Nowadays the strong genetic background of preterm delivery (PTD) in connection with immune answer has been indicated. The purpose of the study was the assessment of frequency of TNF-alpha -238G>A, -308G>A, -376G>A gene polymorphisms in the etiology of preterm delivery The study group consisted of 150 women with PTD (22+0 - 36+6 gw.), the controls of 150 women who delivered at term (> 37 gw). PTD group was divided into subgroups: a/delivery between 22-28 gw, b/28-32 gw., and c/32-36+6 gw. Genetic analysis was performed by PCR/RLFP method. Overrepresentation of -238GA genotype (12.7 vs. 4.7%, p = 0.011) and -238A allele (7.7 vs. 2.3%, p = 0.002) in PTD group has been observed. In PTD 28-32 gw. subgroup, higher frequency of -238GA genotype (31.6 vs. 4.7%, p = 0.00095), and mutated -238A allele (21.1 vs. 2.3%, p = 0.00004) was noted. Moreover in PTD 28-32 gw. subgroup we have noted higher presence of heterozygous -376GA genotype (10.5 vs. 1.3%, p = 0.063) and mutated -376A allele (5.3 vs. 0.7%, p = 0.064). Analysis of TNF-alpha polymorphisms co-occurrence showed statistically significant overrepresentation of genotypes containing mutated -238A allele in PTD group (-238GA/-308GG/-376GG: 8.0 vs. 2.7%, p = 0.035). Haplotype analysis revealed statistically significant difference between PTD and controls in the incidence of -376G/-308G/-238A haplotype containing mutated -238A allele (0.063067 vs. 0.016634, p = 0.030).

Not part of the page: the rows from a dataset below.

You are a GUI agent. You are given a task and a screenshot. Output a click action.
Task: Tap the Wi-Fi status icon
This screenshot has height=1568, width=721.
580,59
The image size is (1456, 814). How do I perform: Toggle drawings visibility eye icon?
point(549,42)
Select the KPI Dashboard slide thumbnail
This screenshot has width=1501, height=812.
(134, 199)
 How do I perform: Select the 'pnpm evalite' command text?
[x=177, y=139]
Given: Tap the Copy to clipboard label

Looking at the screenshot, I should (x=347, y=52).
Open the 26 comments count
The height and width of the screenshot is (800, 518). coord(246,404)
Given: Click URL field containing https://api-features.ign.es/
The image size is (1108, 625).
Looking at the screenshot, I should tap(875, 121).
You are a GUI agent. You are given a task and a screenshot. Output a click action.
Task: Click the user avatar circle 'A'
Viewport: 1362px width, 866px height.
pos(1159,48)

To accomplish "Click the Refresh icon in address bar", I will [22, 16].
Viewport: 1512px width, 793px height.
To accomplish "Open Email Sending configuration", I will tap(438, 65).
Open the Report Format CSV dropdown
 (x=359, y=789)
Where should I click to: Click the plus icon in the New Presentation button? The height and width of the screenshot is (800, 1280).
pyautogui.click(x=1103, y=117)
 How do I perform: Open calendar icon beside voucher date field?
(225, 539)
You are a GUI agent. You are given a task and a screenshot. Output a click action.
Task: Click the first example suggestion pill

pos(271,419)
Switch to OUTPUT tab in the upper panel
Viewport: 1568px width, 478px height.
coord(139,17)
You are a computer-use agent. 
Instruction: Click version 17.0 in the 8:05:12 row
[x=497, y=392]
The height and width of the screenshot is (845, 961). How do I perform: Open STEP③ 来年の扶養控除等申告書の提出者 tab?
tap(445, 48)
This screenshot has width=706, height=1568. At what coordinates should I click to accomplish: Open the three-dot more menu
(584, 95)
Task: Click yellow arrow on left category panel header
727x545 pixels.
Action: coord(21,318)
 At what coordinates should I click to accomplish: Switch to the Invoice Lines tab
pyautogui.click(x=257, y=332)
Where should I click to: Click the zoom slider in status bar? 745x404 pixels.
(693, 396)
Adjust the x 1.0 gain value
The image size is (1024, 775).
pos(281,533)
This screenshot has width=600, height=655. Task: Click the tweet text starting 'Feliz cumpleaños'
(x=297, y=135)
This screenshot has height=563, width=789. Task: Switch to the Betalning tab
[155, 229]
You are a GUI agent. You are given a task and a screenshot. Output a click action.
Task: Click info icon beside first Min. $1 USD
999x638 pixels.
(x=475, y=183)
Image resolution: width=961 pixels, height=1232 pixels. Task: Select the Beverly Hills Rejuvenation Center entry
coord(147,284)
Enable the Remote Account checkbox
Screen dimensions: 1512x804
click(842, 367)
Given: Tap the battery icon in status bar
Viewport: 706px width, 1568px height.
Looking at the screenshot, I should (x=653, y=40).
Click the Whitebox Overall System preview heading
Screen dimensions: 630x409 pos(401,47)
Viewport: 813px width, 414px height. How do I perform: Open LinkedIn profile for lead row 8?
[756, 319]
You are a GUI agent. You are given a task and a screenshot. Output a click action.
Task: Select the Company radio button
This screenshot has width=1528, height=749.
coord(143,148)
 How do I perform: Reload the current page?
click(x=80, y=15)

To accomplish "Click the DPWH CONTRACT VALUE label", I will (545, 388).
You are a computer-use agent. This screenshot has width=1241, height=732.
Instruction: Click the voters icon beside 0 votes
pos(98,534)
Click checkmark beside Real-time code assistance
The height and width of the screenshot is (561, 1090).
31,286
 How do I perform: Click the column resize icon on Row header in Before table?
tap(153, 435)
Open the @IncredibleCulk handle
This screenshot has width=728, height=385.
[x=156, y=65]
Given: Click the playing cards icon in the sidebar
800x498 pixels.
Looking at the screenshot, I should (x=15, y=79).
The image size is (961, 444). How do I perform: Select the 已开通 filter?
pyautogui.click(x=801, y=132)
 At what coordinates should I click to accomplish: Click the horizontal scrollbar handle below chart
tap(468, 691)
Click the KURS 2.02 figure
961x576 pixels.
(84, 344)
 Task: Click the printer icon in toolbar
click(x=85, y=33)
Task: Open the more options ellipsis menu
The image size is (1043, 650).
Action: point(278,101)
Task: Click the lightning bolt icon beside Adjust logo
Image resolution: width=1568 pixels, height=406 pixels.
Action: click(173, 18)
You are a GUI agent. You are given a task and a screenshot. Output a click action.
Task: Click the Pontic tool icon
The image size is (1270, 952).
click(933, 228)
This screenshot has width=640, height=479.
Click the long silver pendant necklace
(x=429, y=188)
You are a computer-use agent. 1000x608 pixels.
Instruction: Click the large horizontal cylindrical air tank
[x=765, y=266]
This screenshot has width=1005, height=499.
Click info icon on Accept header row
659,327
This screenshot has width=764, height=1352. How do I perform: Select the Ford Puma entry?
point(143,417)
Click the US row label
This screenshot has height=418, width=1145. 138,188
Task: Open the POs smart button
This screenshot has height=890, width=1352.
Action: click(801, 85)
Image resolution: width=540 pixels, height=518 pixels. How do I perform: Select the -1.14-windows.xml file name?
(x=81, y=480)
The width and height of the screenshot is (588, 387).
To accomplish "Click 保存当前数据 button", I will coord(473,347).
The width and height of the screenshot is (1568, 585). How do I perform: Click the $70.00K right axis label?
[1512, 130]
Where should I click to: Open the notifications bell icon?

The study indicated the strong association of mutated -238A allele of TNF-alpha gene with increased risk of PTD. Analysis of genotypes and alleles prevalence in PTD women divided according to gestational age suggests the possible role of mutated variants of -238G>A and -376G>A TNF-alpha polymorphisms in Polish women delivering between 28 and 32 gw.